Segment Open
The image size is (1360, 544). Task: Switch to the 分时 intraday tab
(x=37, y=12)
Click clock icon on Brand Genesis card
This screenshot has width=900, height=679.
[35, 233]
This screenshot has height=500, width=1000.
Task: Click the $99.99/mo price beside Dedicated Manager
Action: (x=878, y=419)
Segment Closed
§ Instructions to follow
What is needed here is the full listing, restated word for word.

§ Answer
The image size is (1360, 544). Task: Switch to the 分时 intraday tab
(x=37, y=12)
Click clock icon on Brand Genesis card
This screenshot has width=900, height=679.
[35, 233]
This screenshot has height=500, width=1000.
Task: Click the $99.99/mo price beside Dedicated Manager
Action: (x=878, y=419)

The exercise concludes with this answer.